Before I did any work on the chairs, I watched Miss Mustard Seed’s upholstery videos on her YouTube channel.
There are a few videos in this series and they’re super helpful. I highly recommend them if you’re going to tackle your own wood frame chair project.
Just like ogres and onions, chairs have layers. (If you’re confused, it’s a “Shrek” movie reference.) You basically remove the layers from the top down and build them back up from bottom to top.
The first step was to remove the decorative trim around the bottom of the chair. It came off easily enough because it was hot glued.
Once that was off, I could see what was underneath.
There was a strip of cardboard trim nailed on with upholstery tacks.
Using a screwdriver, I carefully pried the tacks off the cardboard trim and the fabric underneath.
Aaaand there were more tacks under the fabric.
As I worked, I gently pulled the fabric and the batting off.
Under the striped fabric was another layer of fabric and then burlap. I didn’t remove any of the subsequent layers of fabric because they were supposed to be there to provide structure.
It was pretty messy work.
This is what the chair looked like after the stripping process.
It was time to paint the frame, and I prepared the surface by rubbing on some liquid sander.
I mixed up equal parts Miss Mustard Seed’s Linen and Ironstone and painted on three coats. It took three coats because I was covering dark wood with white. That usually takes more coats than usual.
This is what it looked like after two. The third evened everything out.
After some distressing and a finishing coat of Hemp Oil, the frame was ready.
Once the frame was painted, it was time to put the new fabric on. I used the original striped fabric as a template and cut a new piece.

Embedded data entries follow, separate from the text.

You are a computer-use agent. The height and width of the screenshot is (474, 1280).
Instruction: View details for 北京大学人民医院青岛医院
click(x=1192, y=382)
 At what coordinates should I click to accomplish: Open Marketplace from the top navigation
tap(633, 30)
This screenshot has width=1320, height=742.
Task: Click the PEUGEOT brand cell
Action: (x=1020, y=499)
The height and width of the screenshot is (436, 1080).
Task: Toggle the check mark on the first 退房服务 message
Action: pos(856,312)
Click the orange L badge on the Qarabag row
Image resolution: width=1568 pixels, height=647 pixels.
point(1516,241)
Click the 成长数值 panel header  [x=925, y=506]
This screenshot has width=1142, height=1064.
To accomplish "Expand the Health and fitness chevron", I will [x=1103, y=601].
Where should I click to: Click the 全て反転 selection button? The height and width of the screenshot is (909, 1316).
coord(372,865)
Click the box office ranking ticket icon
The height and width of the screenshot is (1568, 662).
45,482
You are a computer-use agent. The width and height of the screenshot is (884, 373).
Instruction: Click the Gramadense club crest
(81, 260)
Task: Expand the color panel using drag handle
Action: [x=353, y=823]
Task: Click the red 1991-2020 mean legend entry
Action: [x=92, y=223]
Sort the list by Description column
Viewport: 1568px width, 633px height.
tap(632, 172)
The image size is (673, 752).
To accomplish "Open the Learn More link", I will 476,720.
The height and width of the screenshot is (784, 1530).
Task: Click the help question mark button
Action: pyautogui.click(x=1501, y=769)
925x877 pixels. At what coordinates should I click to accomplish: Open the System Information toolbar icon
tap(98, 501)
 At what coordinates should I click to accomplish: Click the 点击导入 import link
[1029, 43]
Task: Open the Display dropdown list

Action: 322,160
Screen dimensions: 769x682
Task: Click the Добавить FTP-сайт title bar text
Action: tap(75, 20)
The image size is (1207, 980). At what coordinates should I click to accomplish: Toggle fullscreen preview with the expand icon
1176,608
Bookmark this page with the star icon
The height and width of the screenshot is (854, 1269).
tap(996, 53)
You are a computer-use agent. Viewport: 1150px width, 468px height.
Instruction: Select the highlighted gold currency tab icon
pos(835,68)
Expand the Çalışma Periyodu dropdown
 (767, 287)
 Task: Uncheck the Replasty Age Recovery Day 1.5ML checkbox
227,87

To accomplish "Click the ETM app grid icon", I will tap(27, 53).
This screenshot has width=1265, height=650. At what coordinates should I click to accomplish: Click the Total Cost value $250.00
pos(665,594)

I followed Miss Mustard Seed’s process of attaching the fabric and applying the trim. Unfortunately, I didn’t take any photos of the process, but I had a good reason! The past few days have been spent moving my entire Eight Hundred operation out of my apartment and into a new workspace. I’m talking all of my inventory, tools, fabric, glue, smalls, paint, brushes…EVERYTHING!
I’m not quite ready to share all of the details, but let me tell you, I’m ridiculously happy to have room to spread out and make a mess without worrying about our carpet.
All that to say, I’ve been really busy the past few days and I didn’t have my camera with me, thus no photos. So without further delay, I present my freshly reupholstered chair!
I like all of the shades of cream and white that play together on this chair.
And I’m totally in love with the pattern on the fabric I picked.
This chair has such amazing carved details and they really pop against a lighter paint color.
I didn’t follow the trim pattern from the original upholstery job. I found that I needed to wrap it around the arms and back of the chair, but it works with the shape and style of this chair.
Now it’s time to tackle the second chair and sell them as a set. I have lots of room to spread out and now that I’ve got one chair under my belt, the second won’t take long at all!